Surgen dudas sobre el papel de Cerimedo en el Gobierno tras hallazgos de documentos
La reciente revelación de que Fernando Cerimedo no tenía un cargo oficial en el Gobierno ha generado nuevas interrogantes debido a una tarjeta donde aparece como 'Asesor Principal' y el uso de un correo institucional.
Por Marco Yujra · 19 de agosto de 2026
El Gobierno de Rodrigo Paz aclaró que Fernando Cerimedo no ocupaba un puesto formal dentro de la administración estatal, pero esta aclaración ahora ha planteado nuevas preguntas. Entre los hallazgos que han levantado sospechas se encuentra una tarjeta que lo identifica como 'Asesor Principal del Presidente', así como información sobre el uso de un correo electrónico institucional relacionado con el Gobierno.
La controversia no radica solo en el título en la tarjeta, sino en saber quién fue el responsable de crear y permitir que Cerimedo utilizara estos recursos institucionales. Aunque contar con un correo institucional no implica automáticamente ser un funcionario público, sí genera dudas sobre las circunstancias que permitieron a un particular acceder a herramientas del Estado.
La normativa boliviana establece reglas claras sobre el uso de bienes y servicios públicos, así como las responsabilidades que surgen cuando estos son usados de manera inapropiada.

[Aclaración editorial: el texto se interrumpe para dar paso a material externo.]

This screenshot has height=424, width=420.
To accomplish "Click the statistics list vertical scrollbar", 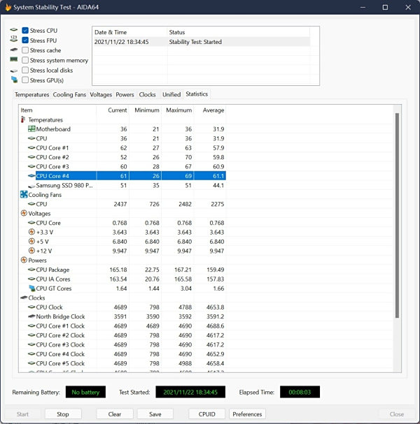I will click(397, 210).
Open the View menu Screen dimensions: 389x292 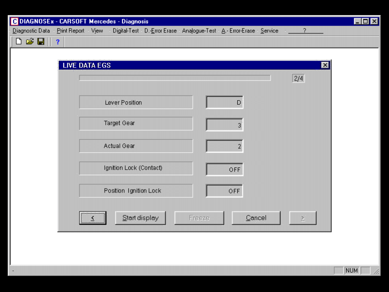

Esto incluye el uso de la denominación de funciones públicas, ya que el Código Penal boliviano, en su artículo 163, menciona la usurpación de funciones para quienes ejercen funciones públicas sin el nombramiento correspondiente.
El hecho de que Cerimedo se haya presentado como 'Asesor Principal' podría ser un indicio de que se investigue si hubo alguna acción que pudiera considerarse penalmente relevante. Sin embargo, el solo uso de ese término no es suficiente para concluir que se cometió un delito.
Otra cuestión que surge es la responsabilidad de los funcionarios que permitieron el acceso de Cerimedo a recursos institucionales. La Ley 004, conocida como Ley Marcelo Quiroga Santa Cruz, menciona que el uso indebido de bienes y servicios públicos es un delito, lo que implica que quienes autorizaron este acceso también podrían enfrentar consecuencias.
Finalmente, más allá de determinar el cargo de Cerimedo, queda por resolver quién dentro del Gobierno le permitió acceder a estas herramientas y qué justificación legal existió para ello, lo que abre un debate sobre la transparencia y el uso de recursos públicos en el país.